What you are asked to do:
Print the items exactly, starting with the line that contains "Identify the location of more-tools-icon." and continuing through the end of the items, both ends included. Leave the pictures out of your answer.

Records supplied:
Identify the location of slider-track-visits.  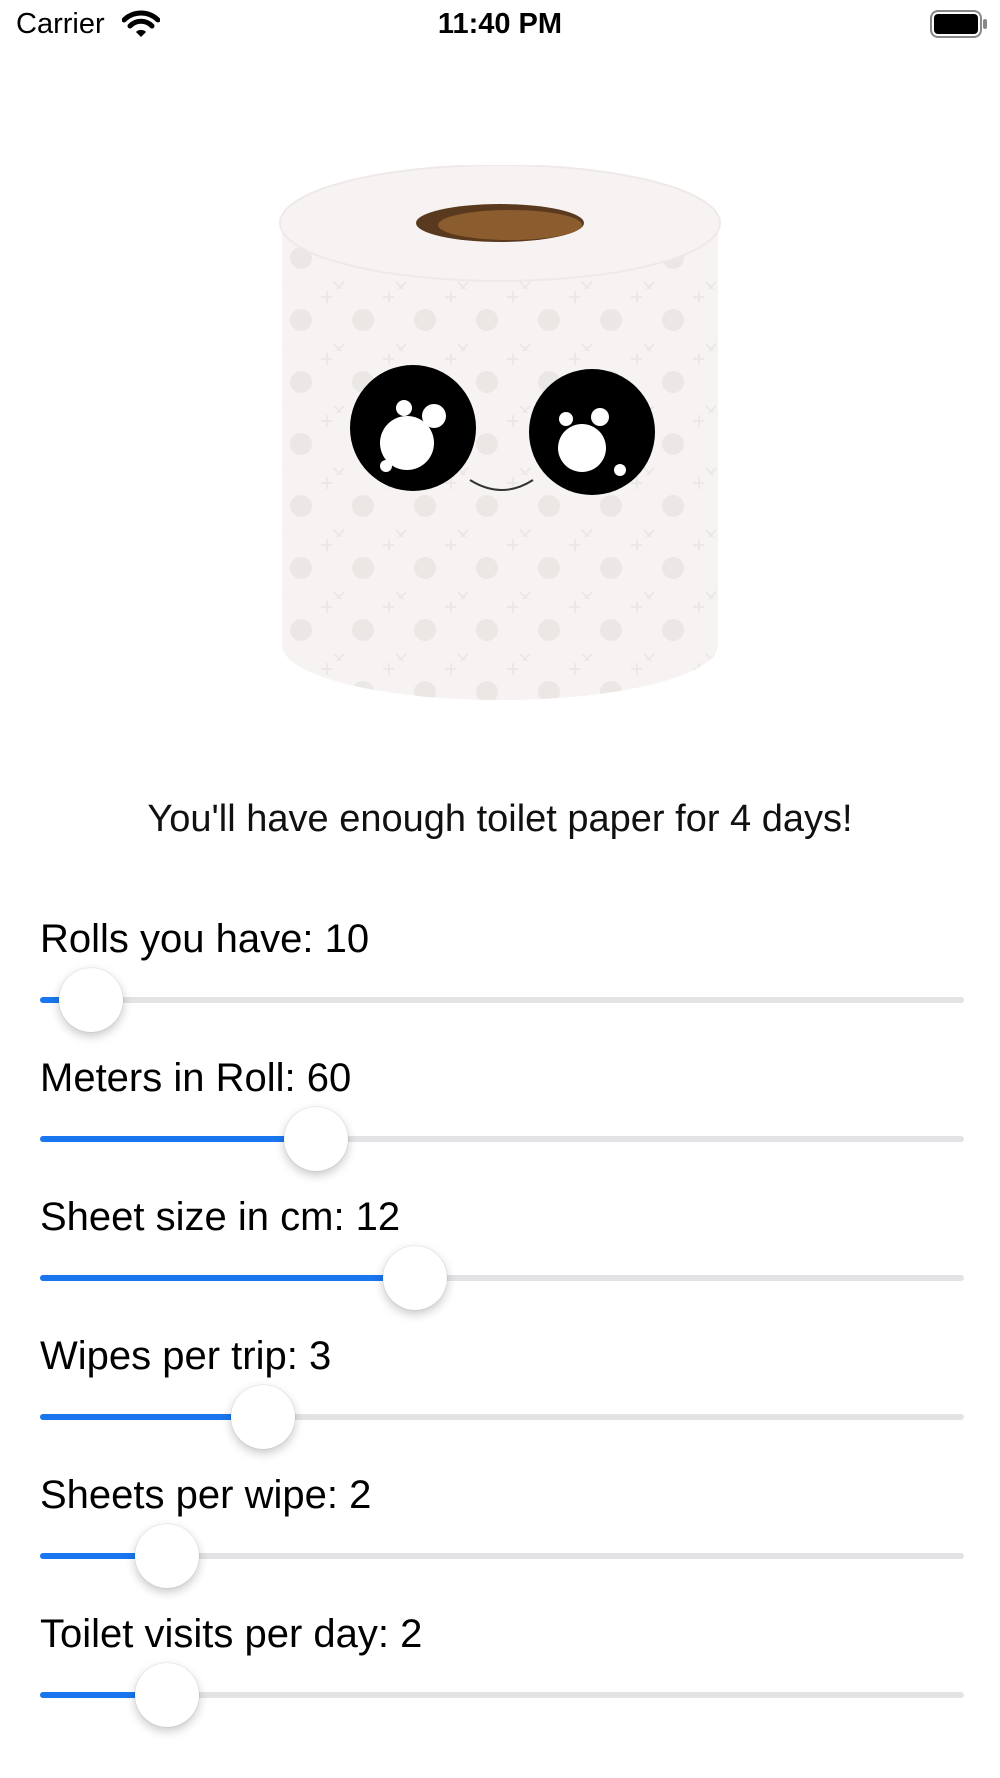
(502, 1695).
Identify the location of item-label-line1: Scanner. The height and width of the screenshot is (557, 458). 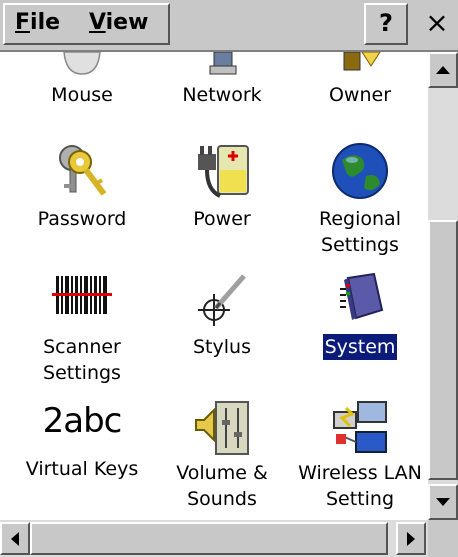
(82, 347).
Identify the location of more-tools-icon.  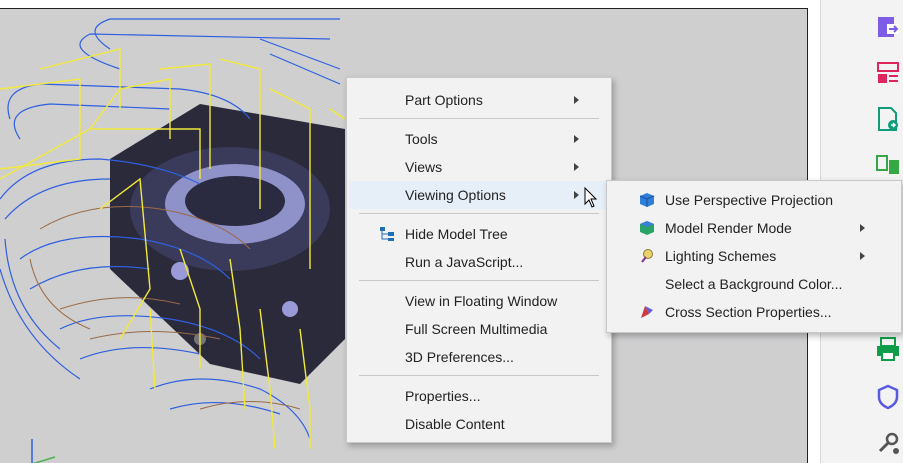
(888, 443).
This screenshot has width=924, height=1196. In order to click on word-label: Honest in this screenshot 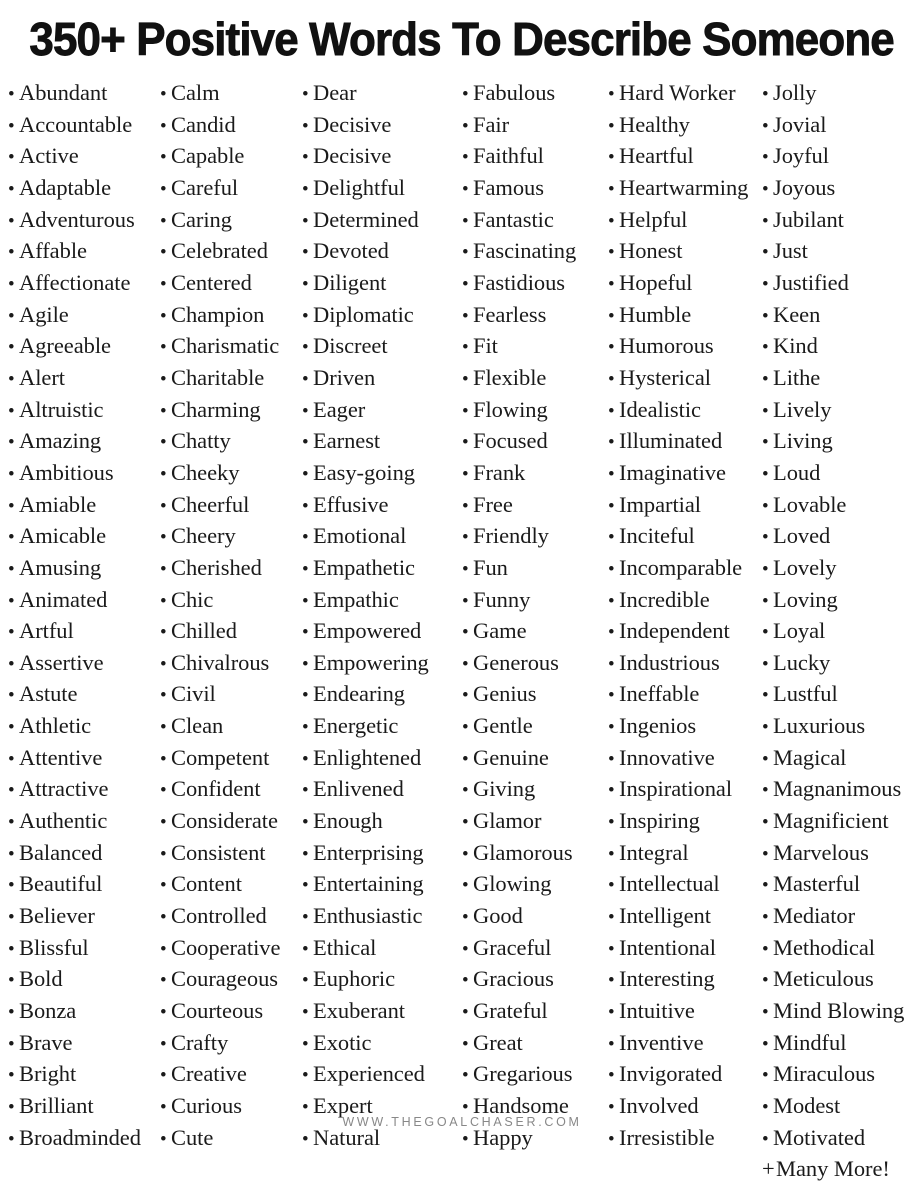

Answer to this problem:
Identify the location of more-tools-icon.  
(888, 443).
This screenshot has width=924, height=1196. In order to click on word-label: Honest in this screenshot 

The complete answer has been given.